Julie was simultaneously referred for pelvic floor physical therapy and cognitive-behavioral group therapy. The pelvic floor physical therapy is consistent with the management of many chronic pain syndromes where local changes in muscle tone are hypothesized to contribute to the pain experience (Mense et al., 2001). It is also consistent with our observation that women who experience recurring pain during penetration come to expect such pain and quite naturally "tense up" in the pelvic area. The pelvic floor physical therapy usually takes approximately six sessions and involves manual techniques, biofeedback and homework exercises that are designed to stretch and relieve muscle tension, increase muscle strength and voluntary control, and desensitize fears to vulvovaginal touch and penetration.
The cognitive-behavioral group therapy typically lasts 10 to 12 sessions and focuses on psychoeducational interventions relating to pain and sexuality; pain management coping strategies (e.g., relaxation); cognitive interventions (e.g., reframing) to prevent catastrophizing; sex therapy exercises to promote pleasure and desire (e.g., resuming or initiating nonpenetrative sexual activities); and group support to provide emotional reassurance.
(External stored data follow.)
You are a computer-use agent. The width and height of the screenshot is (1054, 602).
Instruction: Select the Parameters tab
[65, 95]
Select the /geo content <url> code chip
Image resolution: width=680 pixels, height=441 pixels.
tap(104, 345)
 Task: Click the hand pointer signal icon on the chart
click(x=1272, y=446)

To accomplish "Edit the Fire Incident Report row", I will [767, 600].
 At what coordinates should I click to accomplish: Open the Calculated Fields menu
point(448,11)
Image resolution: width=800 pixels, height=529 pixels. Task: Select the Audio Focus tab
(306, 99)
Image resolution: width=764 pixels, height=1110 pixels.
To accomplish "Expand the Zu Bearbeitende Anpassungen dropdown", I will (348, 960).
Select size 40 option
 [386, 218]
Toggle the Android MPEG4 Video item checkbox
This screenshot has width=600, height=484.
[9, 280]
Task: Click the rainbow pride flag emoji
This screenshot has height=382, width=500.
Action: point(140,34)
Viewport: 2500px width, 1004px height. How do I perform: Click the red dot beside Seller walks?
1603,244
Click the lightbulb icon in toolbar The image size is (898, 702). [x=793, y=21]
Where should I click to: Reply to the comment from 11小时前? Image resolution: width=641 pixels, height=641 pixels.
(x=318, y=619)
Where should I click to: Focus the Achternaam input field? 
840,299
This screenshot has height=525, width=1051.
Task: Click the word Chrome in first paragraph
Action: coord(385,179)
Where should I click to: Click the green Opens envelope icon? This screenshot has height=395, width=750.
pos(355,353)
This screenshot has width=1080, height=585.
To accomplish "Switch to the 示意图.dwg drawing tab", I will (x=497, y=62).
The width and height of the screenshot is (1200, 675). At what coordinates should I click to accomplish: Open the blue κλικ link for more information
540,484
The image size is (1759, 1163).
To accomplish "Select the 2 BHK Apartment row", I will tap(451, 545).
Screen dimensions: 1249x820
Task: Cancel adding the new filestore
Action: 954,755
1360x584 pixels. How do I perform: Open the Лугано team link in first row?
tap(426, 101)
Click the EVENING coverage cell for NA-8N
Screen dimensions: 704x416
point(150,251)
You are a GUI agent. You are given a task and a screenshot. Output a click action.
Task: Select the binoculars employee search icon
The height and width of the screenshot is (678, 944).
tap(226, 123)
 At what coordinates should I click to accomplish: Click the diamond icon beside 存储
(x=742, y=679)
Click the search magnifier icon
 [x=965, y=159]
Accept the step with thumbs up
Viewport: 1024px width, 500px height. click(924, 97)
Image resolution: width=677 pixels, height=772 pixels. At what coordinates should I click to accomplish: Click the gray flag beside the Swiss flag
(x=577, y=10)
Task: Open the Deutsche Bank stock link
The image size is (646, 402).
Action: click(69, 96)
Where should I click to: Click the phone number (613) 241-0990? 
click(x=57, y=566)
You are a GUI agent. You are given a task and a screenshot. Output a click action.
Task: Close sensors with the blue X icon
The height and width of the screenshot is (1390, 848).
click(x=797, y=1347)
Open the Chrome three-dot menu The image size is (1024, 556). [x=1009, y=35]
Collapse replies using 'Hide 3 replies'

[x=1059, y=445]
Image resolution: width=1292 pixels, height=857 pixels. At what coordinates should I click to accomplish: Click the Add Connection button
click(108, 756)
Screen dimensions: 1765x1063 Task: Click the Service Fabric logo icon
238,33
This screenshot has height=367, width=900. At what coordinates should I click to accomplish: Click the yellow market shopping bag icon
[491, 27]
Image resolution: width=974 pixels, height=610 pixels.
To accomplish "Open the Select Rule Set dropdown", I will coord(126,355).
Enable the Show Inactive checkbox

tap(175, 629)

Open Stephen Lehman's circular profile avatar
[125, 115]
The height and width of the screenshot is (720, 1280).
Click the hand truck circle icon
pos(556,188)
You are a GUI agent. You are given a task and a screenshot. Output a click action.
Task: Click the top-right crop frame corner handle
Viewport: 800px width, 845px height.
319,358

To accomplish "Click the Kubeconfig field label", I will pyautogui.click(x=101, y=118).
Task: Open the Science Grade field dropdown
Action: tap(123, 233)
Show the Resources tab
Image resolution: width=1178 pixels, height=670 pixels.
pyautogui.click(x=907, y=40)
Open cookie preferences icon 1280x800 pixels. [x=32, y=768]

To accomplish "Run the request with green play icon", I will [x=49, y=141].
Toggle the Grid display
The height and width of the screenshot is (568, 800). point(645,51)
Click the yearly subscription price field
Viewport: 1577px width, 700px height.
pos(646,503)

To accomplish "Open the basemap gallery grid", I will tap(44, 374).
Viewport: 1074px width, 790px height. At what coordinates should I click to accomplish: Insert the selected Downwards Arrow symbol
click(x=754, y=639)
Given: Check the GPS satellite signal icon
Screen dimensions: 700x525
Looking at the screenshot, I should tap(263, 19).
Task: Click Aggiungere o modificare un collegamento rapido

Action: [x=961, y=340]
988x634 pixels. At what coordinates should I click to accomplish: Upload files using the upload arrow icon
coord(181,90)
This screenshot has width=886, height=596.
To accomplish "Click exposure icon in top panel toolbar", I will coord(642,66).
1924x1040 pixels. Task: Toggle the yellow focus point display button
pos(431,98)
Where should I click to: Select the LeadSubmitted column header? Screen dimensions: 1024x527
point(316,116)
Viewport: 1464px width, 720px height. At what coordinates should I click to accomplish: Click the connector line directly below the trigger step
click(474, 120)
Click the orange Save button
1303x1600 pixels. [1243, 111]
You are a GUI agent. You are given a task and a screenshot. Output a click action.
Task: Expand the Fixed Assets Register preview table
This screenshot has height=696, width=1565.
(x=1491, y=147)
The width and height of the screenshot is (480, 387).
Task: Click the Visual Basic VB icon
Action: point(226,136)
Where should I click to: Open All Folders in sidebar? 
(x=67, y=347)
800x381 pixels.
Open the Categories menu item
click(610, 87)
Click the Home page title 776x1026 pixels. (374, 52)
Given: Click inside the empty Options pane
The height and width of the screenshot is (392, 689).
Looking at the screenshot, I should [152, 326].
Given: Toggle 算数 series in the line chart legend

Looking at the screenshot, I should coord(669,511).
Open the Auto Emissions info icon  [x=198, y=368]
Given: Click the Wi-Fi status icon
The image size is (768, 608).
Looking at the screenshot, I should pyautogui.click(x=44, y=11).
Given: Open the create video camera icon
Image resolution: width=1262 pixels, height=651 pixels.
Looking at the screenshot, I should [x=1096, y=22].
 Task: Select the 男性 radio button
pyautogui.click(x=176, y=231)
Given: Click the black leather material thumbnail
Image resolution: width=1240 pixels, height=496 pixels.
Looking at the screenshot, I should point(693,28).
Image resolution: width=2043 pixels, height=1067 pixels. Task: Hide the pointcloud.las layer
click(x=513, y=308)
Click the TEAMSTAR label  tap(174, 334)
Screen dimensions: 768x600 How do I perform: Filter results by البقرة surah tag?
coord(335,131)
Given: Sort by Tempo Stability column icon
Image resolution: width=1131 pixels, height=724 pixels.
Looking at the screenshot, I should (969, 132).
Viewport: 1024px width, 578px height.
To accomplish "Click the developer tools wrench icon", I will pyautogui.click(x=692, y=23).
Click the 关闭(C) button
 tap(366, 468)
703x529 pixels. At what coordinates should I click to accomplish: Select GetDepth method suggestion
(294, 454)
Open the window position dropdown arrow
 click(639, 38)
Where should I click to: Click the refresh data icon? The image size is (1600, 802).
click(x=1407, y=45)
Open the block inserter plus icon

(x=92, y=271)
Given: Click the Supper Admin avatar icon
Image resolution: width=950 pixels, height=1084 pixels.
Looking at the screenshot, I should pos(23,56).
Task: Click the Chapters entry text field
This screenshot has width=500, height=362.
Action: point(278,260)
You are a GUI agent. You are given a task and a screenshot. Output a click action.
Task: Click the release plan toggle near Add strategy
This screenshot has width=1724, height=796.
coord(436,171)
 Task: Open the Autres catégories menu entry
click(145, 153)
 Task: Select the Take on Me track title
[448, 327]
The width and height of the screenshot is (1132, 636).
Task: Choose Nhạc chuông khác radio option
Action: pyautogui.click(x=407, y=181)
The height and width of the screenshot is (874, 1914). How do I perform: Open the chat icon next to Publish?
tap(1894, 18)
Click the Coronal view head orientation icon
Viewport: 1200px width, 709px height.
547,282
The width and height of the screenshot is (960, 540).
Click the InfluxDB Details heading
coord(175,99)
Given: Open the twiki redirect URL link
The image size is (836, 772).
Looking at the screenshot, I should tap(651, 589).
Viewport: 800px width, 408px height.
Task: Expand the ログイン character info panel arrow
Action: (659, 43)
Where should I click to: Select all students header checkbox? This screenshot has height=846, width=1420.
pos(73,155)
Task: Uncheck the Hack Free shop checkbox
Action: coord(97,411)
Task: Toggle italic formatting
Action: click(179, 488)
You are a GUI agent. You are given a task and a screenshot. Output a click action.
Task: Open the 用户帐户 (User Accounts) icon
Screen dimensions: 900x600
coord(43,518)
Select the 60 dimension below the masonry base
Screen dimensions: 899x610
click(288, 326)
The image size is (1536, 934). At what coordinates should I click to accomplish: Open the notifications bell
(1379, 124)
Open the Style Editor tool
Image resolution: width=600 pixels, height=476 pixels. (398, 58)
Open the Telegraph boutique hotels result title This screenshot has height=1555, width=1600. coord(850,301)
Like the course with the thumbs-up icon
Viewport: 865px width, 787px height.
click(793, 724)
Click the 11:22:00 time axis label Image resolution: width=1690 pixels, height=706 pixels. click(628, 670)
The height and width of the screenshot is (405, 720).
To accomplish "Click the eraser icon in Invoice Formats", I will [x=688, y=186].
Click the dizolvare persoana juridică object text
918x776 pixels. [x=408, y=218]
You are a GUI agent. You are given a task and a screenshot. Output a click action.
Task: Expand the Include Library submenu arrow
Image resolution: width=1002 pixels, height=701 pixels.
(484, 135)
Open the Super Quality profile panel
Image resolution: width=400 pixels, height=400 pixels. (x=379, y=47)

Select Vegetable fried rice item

At the end of these therapies, Julie reported that her pain was much reduced and that she was able to experience somewhat pleasurable intercourse with her partner. Her sexual desire, however, had still not returned to close to previous levels. I discussed with her the possibility of pursuing more sex therapy to restore her desire or considering a vestibulectomy to further reduce her pain, but she declined both options, indicating that she was currently happy with the outcome. At one-year follow-up Julie reported that the situation had remained stable and that she still experienced some pain during penetration and intercourse but "had learned to live with it." She had recently become engaged and reported that she and her fianc, enjoyed many nonpenetrative sexual activities. She declined the suggestion of further interventions, indicating that she was too busy with school and wedding preparations.
Dyspareunia resulting from VVS is a highly frequent and commonly misdiagnosed problem. It is not clear that the previously mentioned categorical classification systems capture the complex interplay of genital pain, interference with sexuality and relationships, fear of penetration, pelvic muscular tension, and emotional distress. Failure to assess and treat this problem adequately has enormous quality of life implications for women and their partners. It may be better to conceptualize the problem as a chronic pain disorder rather than as a sexual dysfunction (i.e., the pain is not sexual, the sex is painful) since this focuses clinical and research attention on the central symptom--pain.